We wanted to know if he had any fear the tone or debate might encourage the rioters.

“Listen, people disagree, which was exactly the way things were supposed to take place, and that should be the conduit for folks to express what they believe needs to happen, what the issues are in the nation,” Wittman answered. “I want to make sure that they're expressed that way rather than other outlet.”

The breach did seem to change some members’ minds. Virginia Senator Tim Kaine said before Wednesday there was a longer list of Senators who were going to object to votes. When they got back to the floor that night, that list had gotten much shorter.
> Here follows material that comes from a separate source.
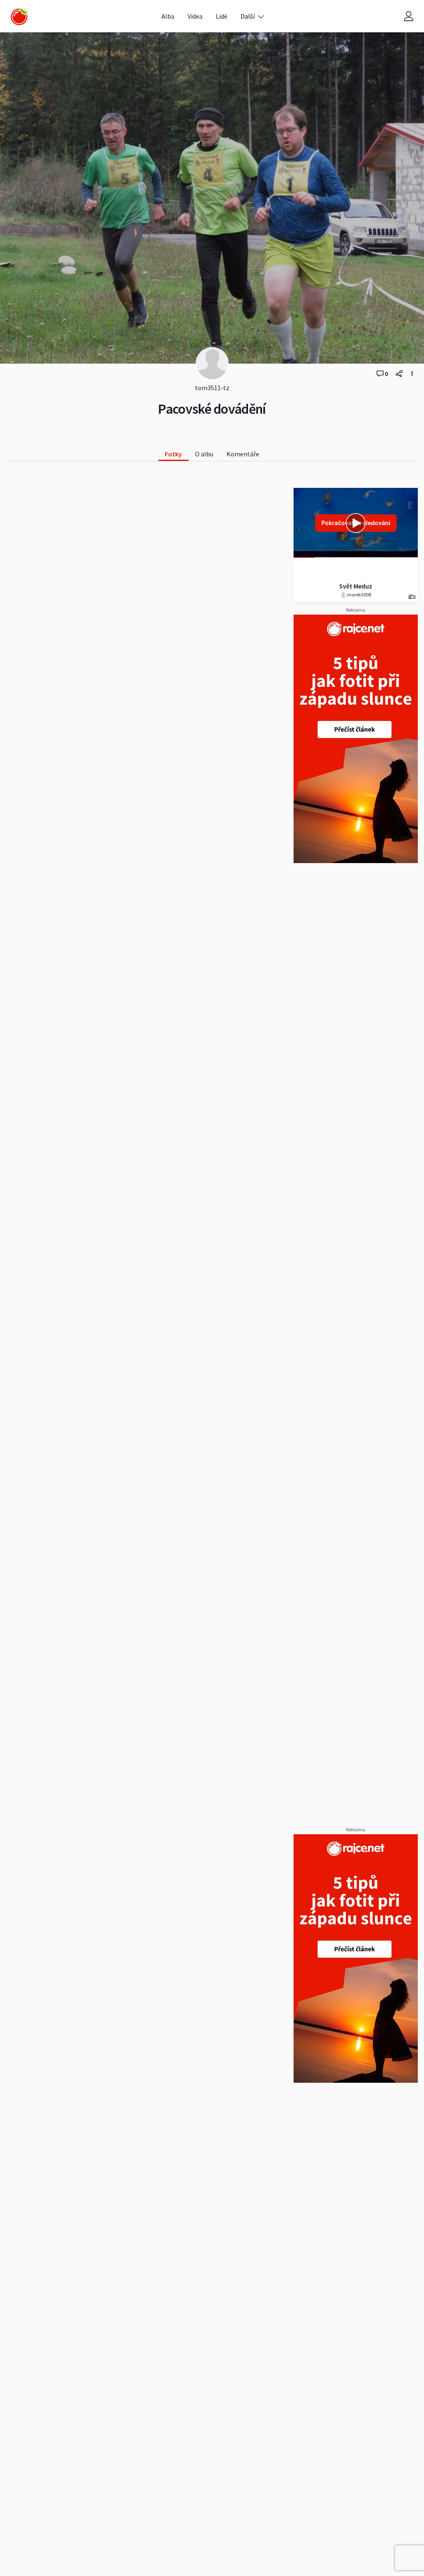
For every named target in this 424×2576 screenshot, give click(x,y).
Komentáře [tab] (242, 454)
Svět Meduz (355, 586)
Some even said after what they'd seen, they couldn't do what they had planned.

In Maryland, some Democrats are calling for the resignation of the only Republican in their delegation, Congressman Andy Harris, who was reportedly involved in a scuffle on the floor during the floor discussion on the electoral college votes.

“Representative Harris’ actions have been nothing short of an attack on our democracy, a betrayal of those who he represents, and an attempt to overturn a legitimate election in favor of a wannabe authoritarian,” Yvette Lewis, Chair of the Maryland Democratic Party, said in a statement.

WUSA9 reached out multiple times to Harris for an interview.

His office only sent a statement: “I have routinely and consistently rejected violent protests, whether in the case of yesterday, or last summer. Democrats are calling for unity, yet also calling for the expulsion of Members who objected in yesterday’s Electoral College count. Today, some Marylanders are even calling for my resignation, which I will not do. My colleagues and I held legitimate Constitutional concerns about how the November election was conducted in certain states and felt compelled to highlight those concerns during the formal vote count. We did not call for the overthrowing of an election. Joe Biden will be President on January 20th. Some of my colleagues, including those still in the Maryland delegation, offered objections in 2017 when counting the electoral votes for President Trump. Congress is afforded the right to count, and object, to electoral votes, which we utilized yesterday to highlight concerns we had regarding the November election. There was nothing treasonous or seditious about it in 2017, nor this year.”

Now, both sides and both chambers need to figure how to move forward from here.

“Look, we've got to consider the accountability of members of this body,” Senator Kaine said. The House can do its own work on the House side, but we have to consider whether there are consequences for this.”